林:我們拍攝《青春不朽》用了約25捲底片,大約70分鐘的素材;分兩階段送到美國「Cinelab」沖洗,每次沖洗的來回時間大約要三週。而8mm底片的購買是請《天亮前的戀愛故事》的日本製片石黑美和小姐幫我們從日本柯達訂購,再郵寄來臺灣,也是經由石黑製片的協助,才得以順利在東京現像所沖洗底片——這是目前日本東京唯一一家大型底片沖印廠,而另一家在大阪。但拍攝《天亮前的戀愛故事》時每週可以看到上週拍攝的素材,而不是全部拍完後才能看到結果,這樣風險較小。以前不只有好幾種不同廠牌的底片,連沖洗方式也有千百種,但現在隨著廠商停產,或是隨著技術專利人死亡後,有些沖洗方式成了絕響,我們相信這技術的消逝,和雕刻技術的消逝是一樣的。

至於聲音的設計,記得是在拍攝工作即將完成時,邦銓提出我們可以將修復時的細微聲音在錄音室中重新錄製。
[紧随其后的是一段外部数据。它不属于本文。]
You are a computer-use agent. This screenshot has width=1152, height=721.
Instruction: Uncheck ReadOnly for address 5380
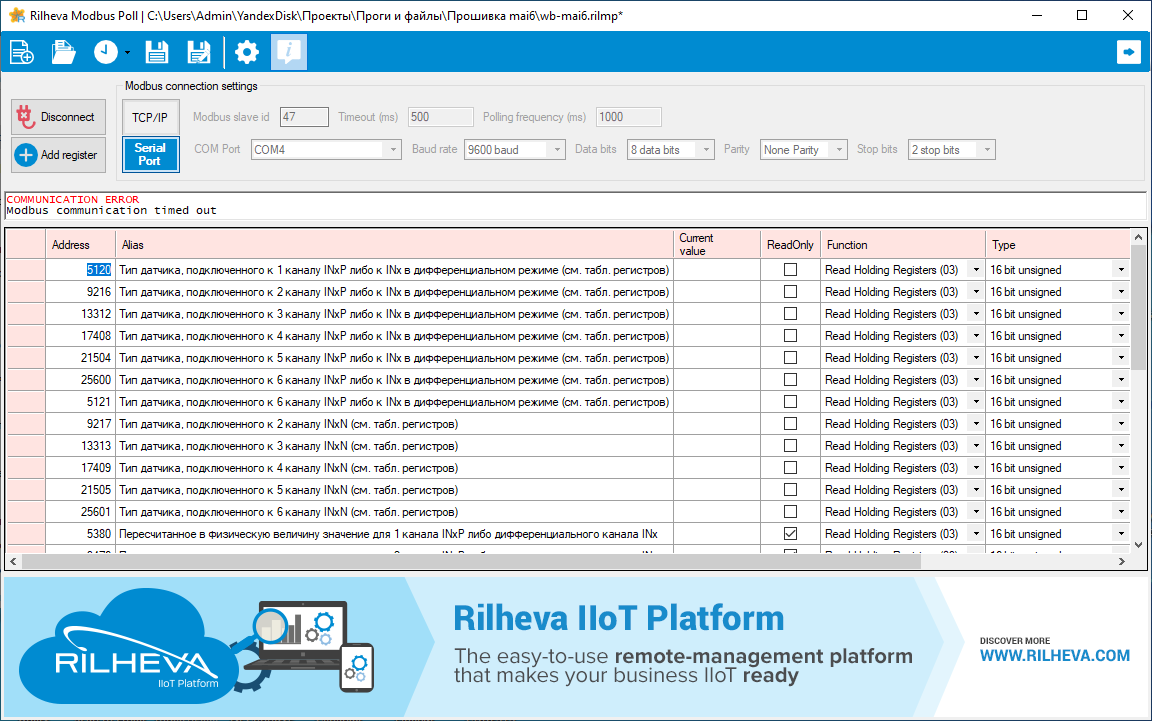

雖然8mm底片是那個年代所使用的媒材,但鏡頭的組構是非常不同的。當年使用的8mm攝影機多為手持,且多是公家單位、拍攝活動紀錄使用,不會有那麼微觀的特寫鏡頭。放大後的聲音細節,彷彿是黃土水雕刻時屏氣凝神地觀察大理石表面的紋理,也像是手術室中凝結的氛圍。而如果聲音能夠如此細緻地呈現,將會和微觀但組構在粗糙的8mm底片上的影像做個有趣的呼應。

黃:我們想透過影片呈現的微觀有三個層面:特寫鏡頭的微觀、底片顆粒的微觀,以及聲音的微觀。8mm是現存世界上最小的底片,它顯影的一格影格面積比小指的指甲還小,但不論任何尺寸的底片,底片上的銀粒子都是一樣大的。換句話說,尺寸越小的底片,投影放大後的銀粒子,顆粒會越大,呈現出來的影像也就會感覺越粗糙。

我們這次選擇用8mm底片呈現雕像的修復過程,並使用大量特寫鏡頭,就是希望呈現無法再被放大的粗糙的畫面顆粒組構下,微觀的純粹材質(底片)與物質(大理石/原石)的世界。而在那個使用8mm底片記錄影像的年代,聲音常常是無法被如此細膩的紀錄呈現出來,而是如大家的記憶中,那種錄製在聲音膠卷上的扁平麥克風聲線。所以我們拍攝這部片時,決定反其道而行,呈現出最細微的修復聲音,創造微觀,彷彿正在觀眾耳邊進行修復工作的聲音世界。

木漏類比,《青春不朽》影片截圖,2020。(木漏類比提供)

謝:你們提到《青春不朽》希望呈現微觀的聲音世界,這想法相當有趣,我感覺這樣的創作概念與其說是紀錄下修復雕像的過程,其實更具企圖心地,試圖在當年影音紀錄技術所未竟的基礎與遺憾上,展開的一項補遺工程。為當時尚來不及或無緣與後世相見的久子小姐,「補辦」一場華麗而優雅的登場。可否多聊聊在聲音設計的思考,你們是如何與負責聲音的創作夥伴合作?以及,「木漏類比」是個什麼樣的創作團體?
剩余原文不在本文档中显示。